Roan Kattouw

From devsummit
Revision as of 16:23, 8 January 2018 by Rkattouw (talk | contribs)
(diff) ← Older revision | Latest revision (diff) | Newer revision → (diff)
Tags Architecture, Contributors, Data Center
Primary Session Evolving the MediaWiki Architecture
Secondary Sessions Advancing the Contributor Experience

Users should not be punished for logging in

WMF wikis are slower for logged-in users than for anonymous users, which is unhelpful for trying to get users to contribute. This is a long standing problem that's hard to solve, but we should have a vision for how we're going to solve it.

WMF has caching data centers in strategic locations around the world (Amsterdam, San Francisco and soon Singapore), which make the wikis faster for users who are not near the primary data center (in Virginia) but are near a caching location. However, this only benefits anonymous users. For logged-in users, every page view contains their user name and other user-specific information in the personal tools area, so logged-in page views are considered uncacheable and are always routed to the primary data center.

This means that if a new user browses the site for a while, then creates an account because they want to contribute (or makes an anonymous edit), the wiki suddenly becomes slower for them.

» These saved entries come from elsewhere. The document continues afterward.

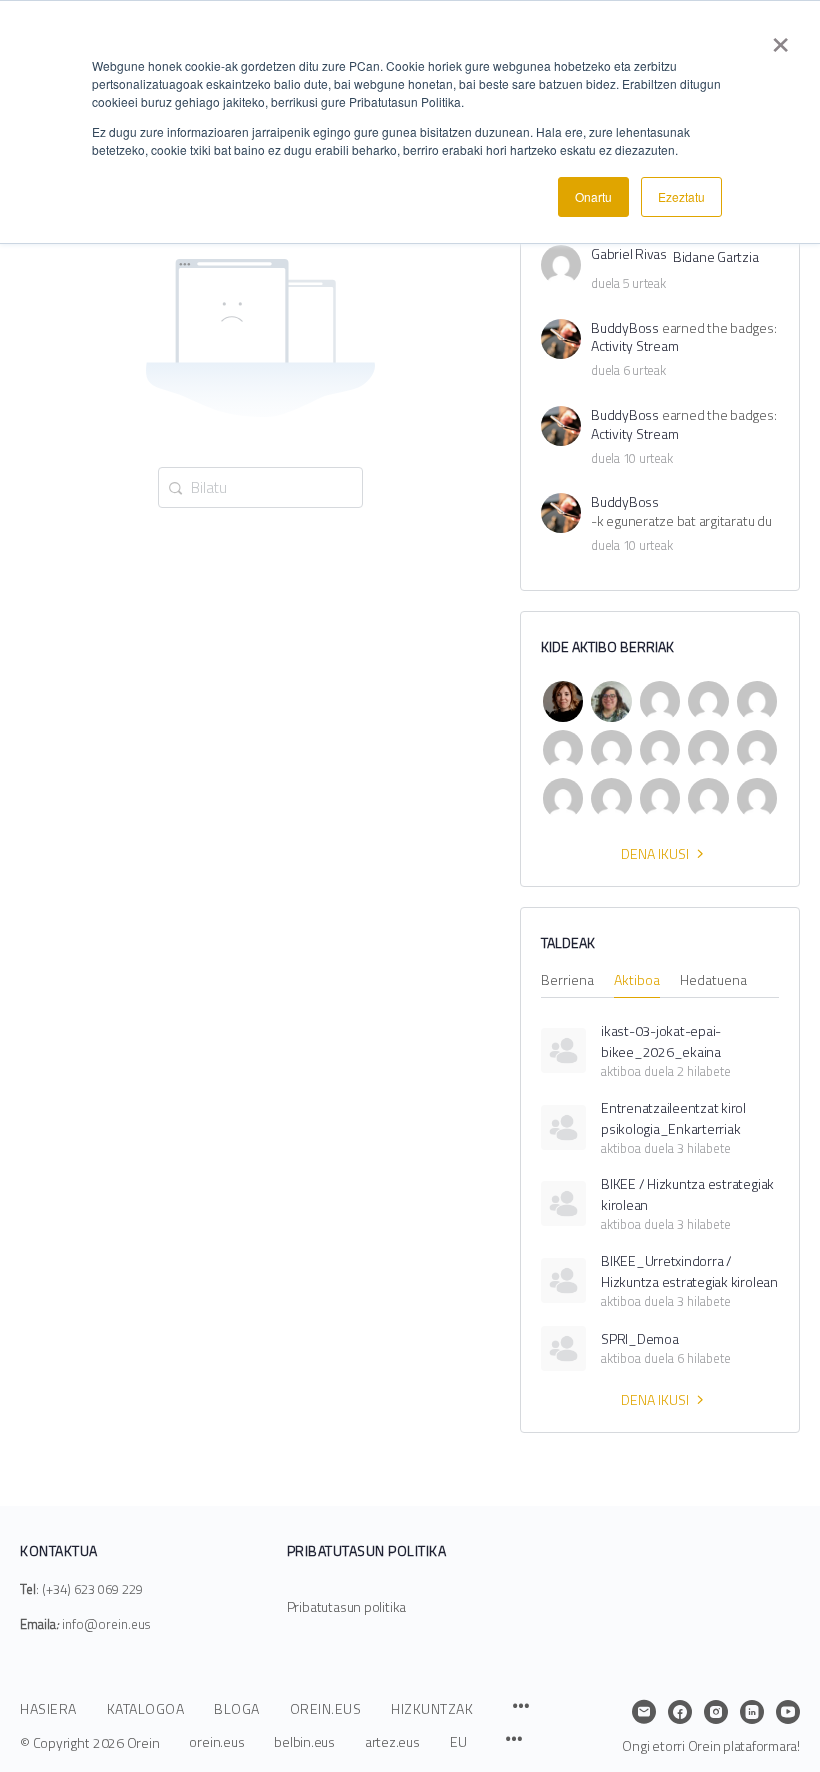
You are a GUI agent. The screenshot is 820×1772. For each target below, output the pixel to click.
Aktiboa (637, 981)
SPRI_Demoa (640, 1338)
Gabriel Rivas (629, 254)
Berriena (567, 981)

All users are affected, because uncached requests are slower to serve than cached ones, but users outside North/South America are affected the most, because their traffic now has to cross an ocean that it didn't have to cross before. It's not nice that a new user's 'reward' for creating an account is a slower experience, but it's especially not nice that users in emerging communities are affected the most. If we want to encourage readers to become contributors, slowing the site down as soon as someone contributes is not very helpful.

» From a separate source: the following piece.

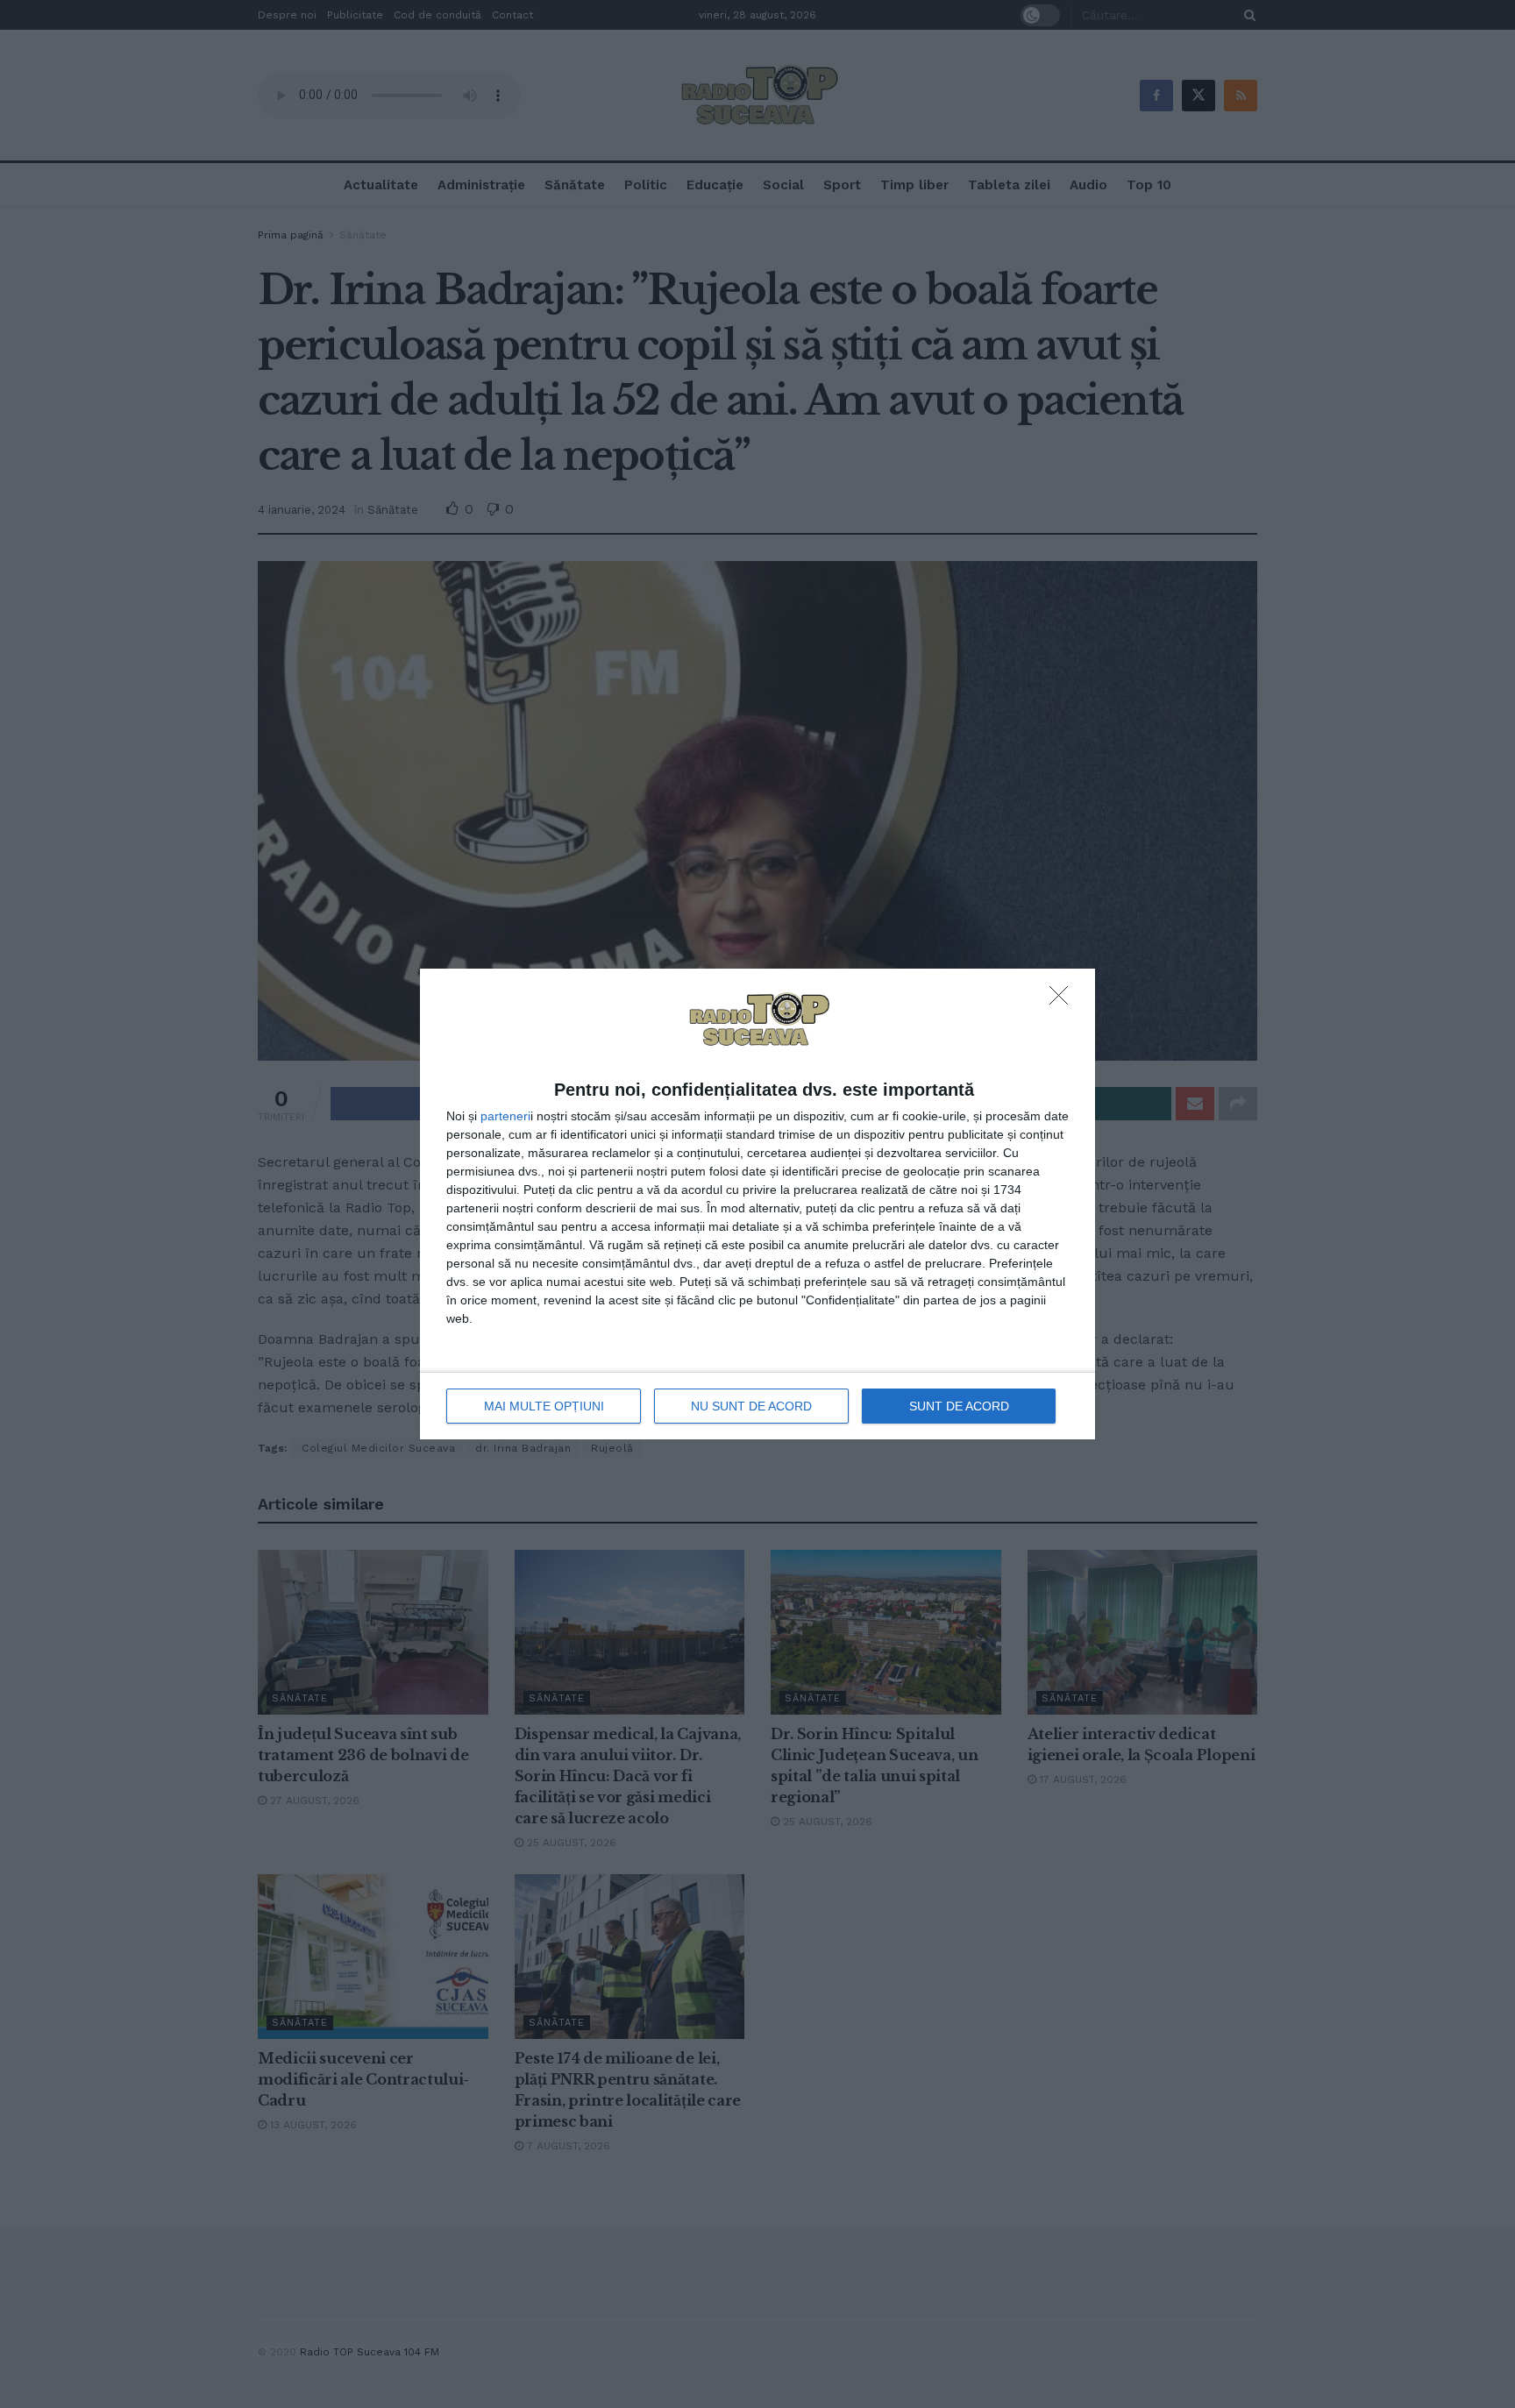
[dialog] (757, 1204)
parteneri (505, 1116)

Some requests will always have to go to the primary data center, such as POST requests saving an edit, and those are always going to be slower for users outside North America. But for logged-in page views this isn't fundamentally necessary, and serving them from the edge caches would speed up the site for logged-in users and reduce the load on the app servers. There are different ways that this could be done, each with their own obstacles. For example, a single-page application for MediaWiki could use a content service to retrieve only the new page's contents when navigating, but this would require modifying or rewriting a lot of code in MediaWiki; ESI could be used to have Varnish inject cached page contents into a user-specific chrome, but that would require using advanced and partly unproven Varnish features. In both cases, we'd have to reimplement certain rendering preferences using CSS or a post-processing step. It's far from trivial, but let's start talking seriously about how we can address this problem.